Re: UTF-16, UTF-16BE and UTF-16LE in HTML5 from John Cowan on 2010-07-26 (www-international@w3.org from July to September 2010)

From: John Cowan <cowan@ccil.org>
Date: Mon, 26 Jul 2010 17:14:58 -0400
To: Richard Ishida <ishida@w3.org>, francois@yergeau.com
Cc: public-html@w3.org, www-international@w3.org
Message-ID: <AANLkTim1T4_5081vsALXAk7iH724zyKC1CWK6BGwDkAd@mail.gmail.com>

On Mon, Jul 26, 2010 at 2:52 PM, Richard Ishida <ishida@w3.org> wrote:

> I have summarised in simplified and graphic form my understanding of the
> algorithm in html5 for detecting character encodings. See
> http://www.w3.org/International/2010/07/html5-encoding-detection.png

Part of the problem, I think, is the confusion between "UTF-16LE" as
the formal name of an encoding, which does not permit a BOM and is
always little-endian, and the informal use of "utf16le" in your
diagram to mean a document which in fact uses little-endian encoding.
(And analogously for "UTF16-BE".)

> Please see the explanation from François Yergeau below about use of BOM and
> UTF-16, UTF-16BE and UTF-16LE (forwarded with permission). As I understand
> it, you should use a BOM if you have identified or labelled the content as
> 'UTF-16', ie. with no indication of the endianness. The Unicode Standard
> also says that if you have labelled or identified your text as 'UTF-16BE' or
> 'UTF-16LE', you should not use a BOM (since it should be interpreted as a
> word joiner at the start of the text).

Correct.

> This rules out the use of UTF-16BE and UTF16-LE character encodings, since
> they should not start with a BOM.

That's true, but those encodings aren't really very useful: you only
save two bytes.  The main use for UTF-16BE and UTF-16LE encodings is
when you can't afford a BOM, because you have zillions of short
strings to deal with, as in a database.

> A little later, the spec says
> "If an HTML document contains a meta element with a charset attribute or a
> meta  element with an http-equiv  attribute in the Encoding declaration
> state, then the character encoding used must be an ASCII-compatible
> character encoding."
>
> This rules out the use of a character encoding declaration with the value
> UTF-16, even in content that is encoded in that encoding.

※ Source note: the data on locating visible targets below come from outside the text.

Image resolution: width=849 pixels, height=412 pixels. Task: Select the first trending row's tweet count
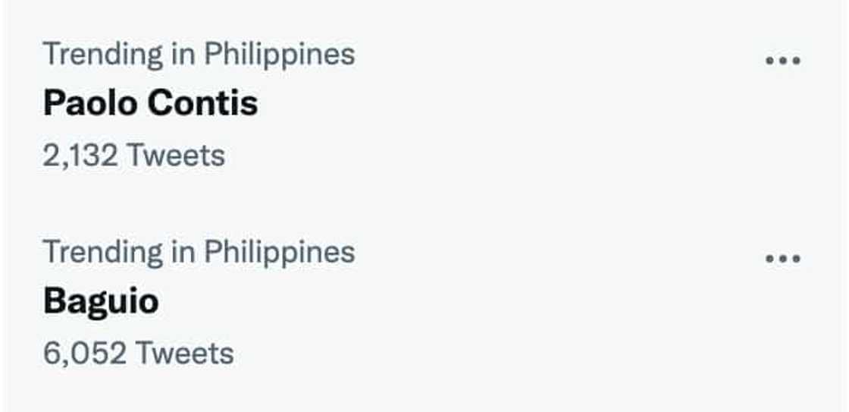click(x=134, y=156)

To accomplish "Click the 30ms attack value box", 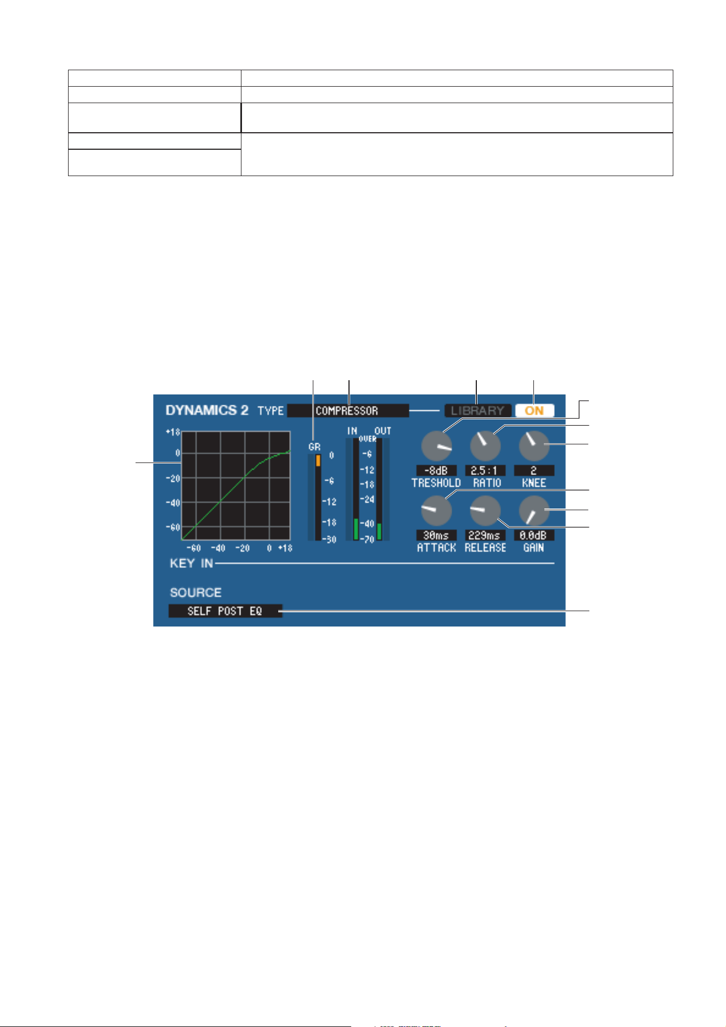I will [436, 535].
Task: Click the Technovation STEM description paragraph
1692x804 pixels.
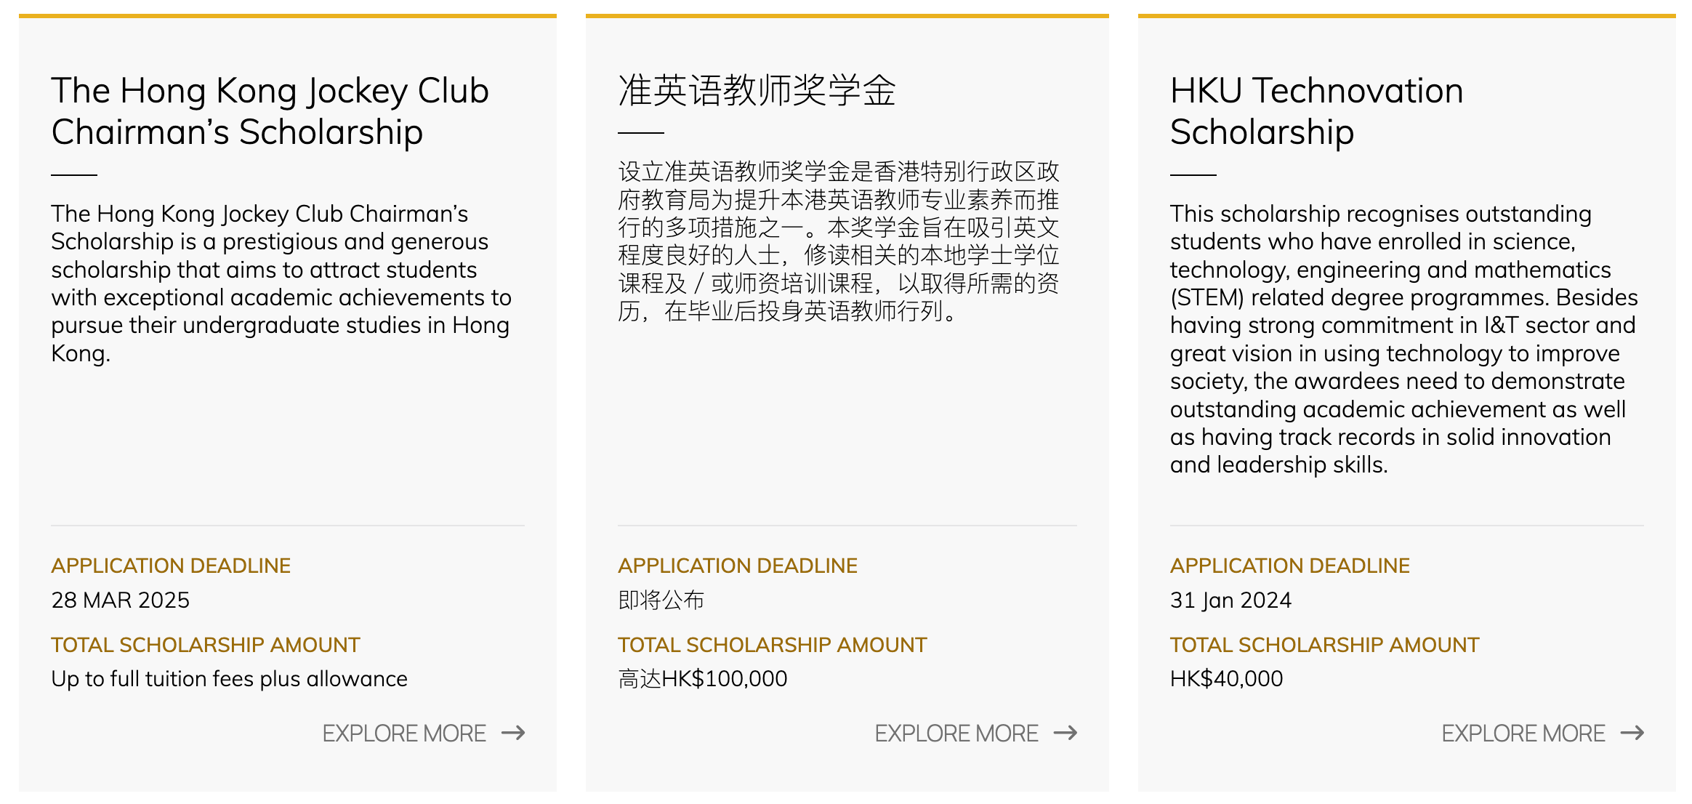Action: (x=1403, y=339)

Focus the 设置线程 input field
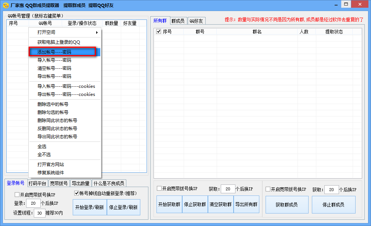click(x=40, y=213)
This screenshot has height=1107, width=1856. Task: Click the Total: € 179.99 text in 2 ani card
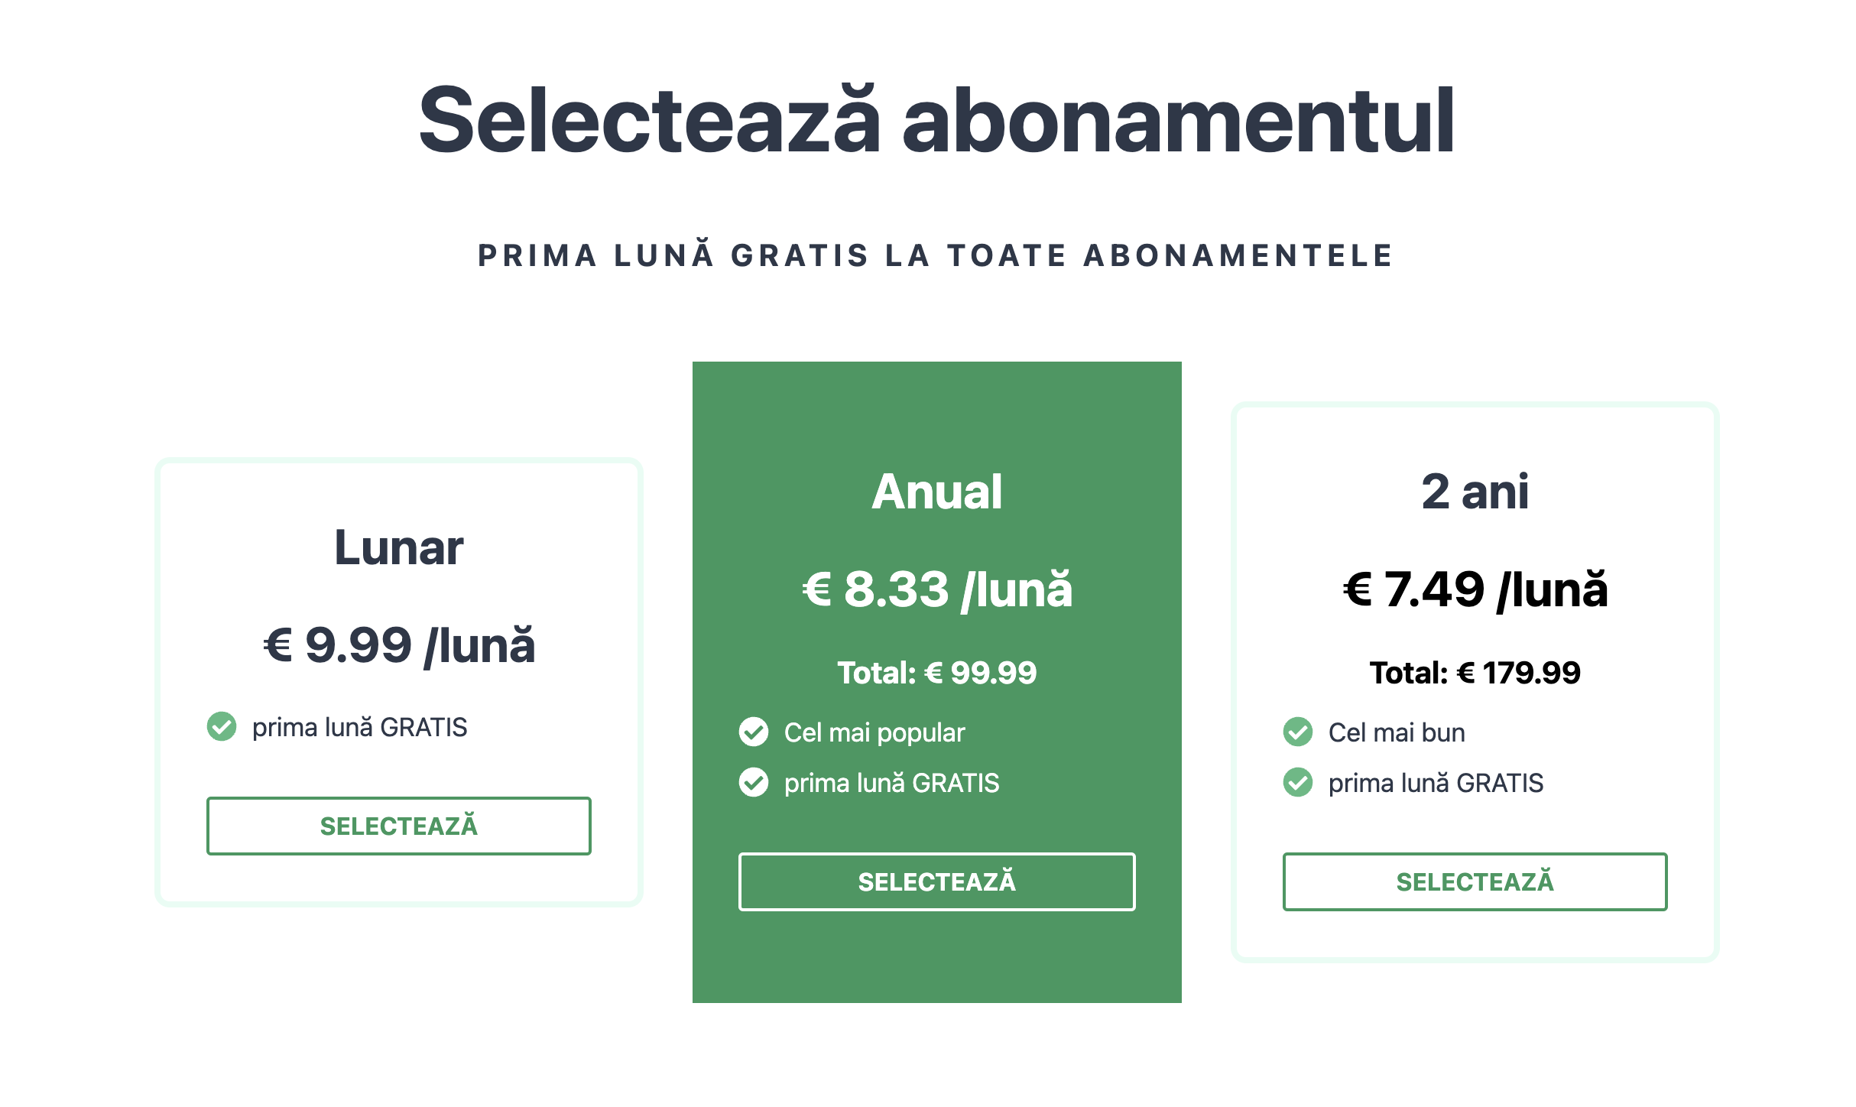point(1477,674)
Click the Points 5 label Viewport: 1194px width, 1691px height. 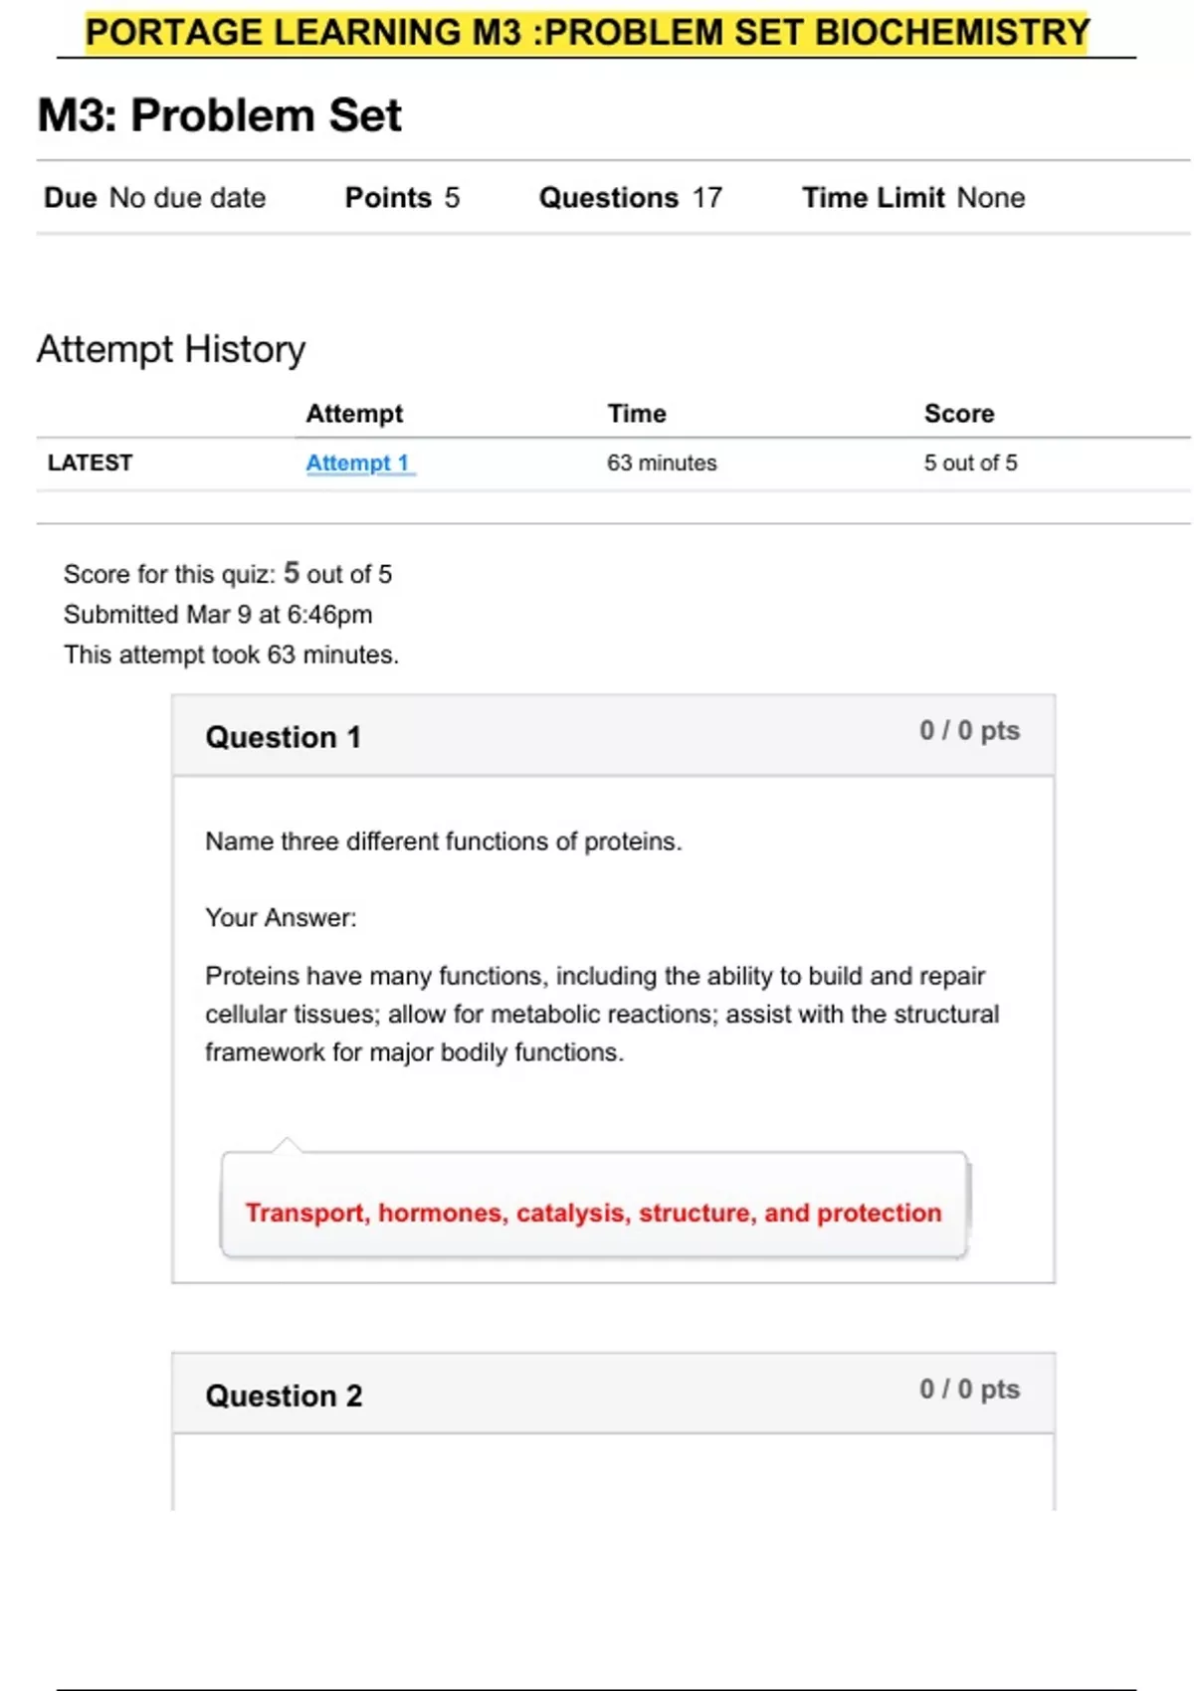(402, 197)
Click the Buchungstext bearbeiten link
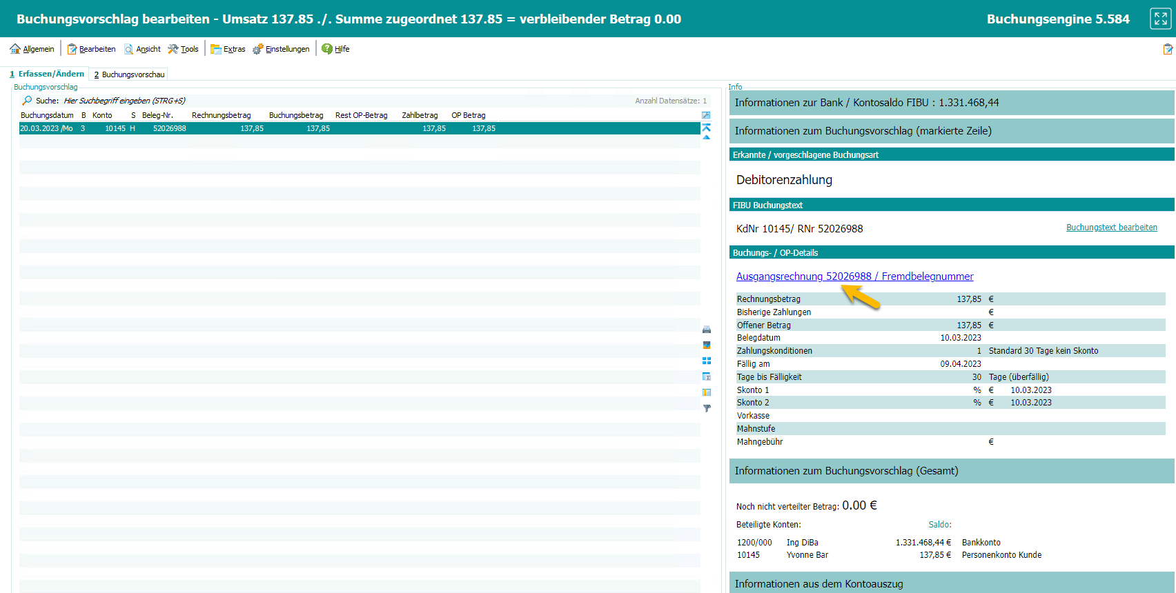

That *is* a Bad Thing, and should be fixed.  The simplest operational
approach is just to make sure that 0x00 bytes are always ignored when
parsing encoding declarations.  See my posting "Hello! I am an XML
encoding sniffer!" at
http://recycledknowledge.blogspot.com/2005/07/hello-i-am-xml-encoding-sniffer.html
.

On 15 July 2010 22:43, François Yergeau wrote:

> It depends on what you mean by "UTF-16 encoded documents".  In the XML
> spec, a "document in the UTF-16 encoding" means (somewhat strangely, I
> would agree) that the document is actually in UTF-16 (OK so far) and
> that the encoding has been identified as "UTF-16".  Not "UTF-16BE" or
> "UTF-16LE", these are different beasts, even though the actual encoding
> is of course the same.

The reason for that is XML-specific.  An XML document entity cannot
begin with a ZWNBSP, so if it begins with the bytes 0xFF 0xFE, it must
be a UTF-16 entity body with a BOM.  But if the entity is an external
parsed entity (document fragment) or external parameter entity (DTD
fragment), then it may begin with any XML-legal Unicode character,
including ZWNBSP, which would also be 0xFF 0xFE in UTF-16LE encoding.
The result is a nasty ambiguity: does the document's character content
start with ZWNBSP or not?  (And analogously for 0xFE 0xFF and
UTF-16BE.)

The Core WG decided to resolve the ambiguity in favor of the UTF-16
encoding.  An external entity that appears to begin with a BOM does
begin with a BOM.  If you need to create an external entity beginning
with a ZWNBSP, you use UTF-8 or UTF-16, or else you use an explicit
encoding declaration.

> So XML parsers are not strictly required to grok UTF-16 documents
> labelled as UTF-16BE/LE.

Correct.  The only encodings a parser is absolutely required to
support are UTF-8 (with or without BOM) and UTF-16 (with BOM).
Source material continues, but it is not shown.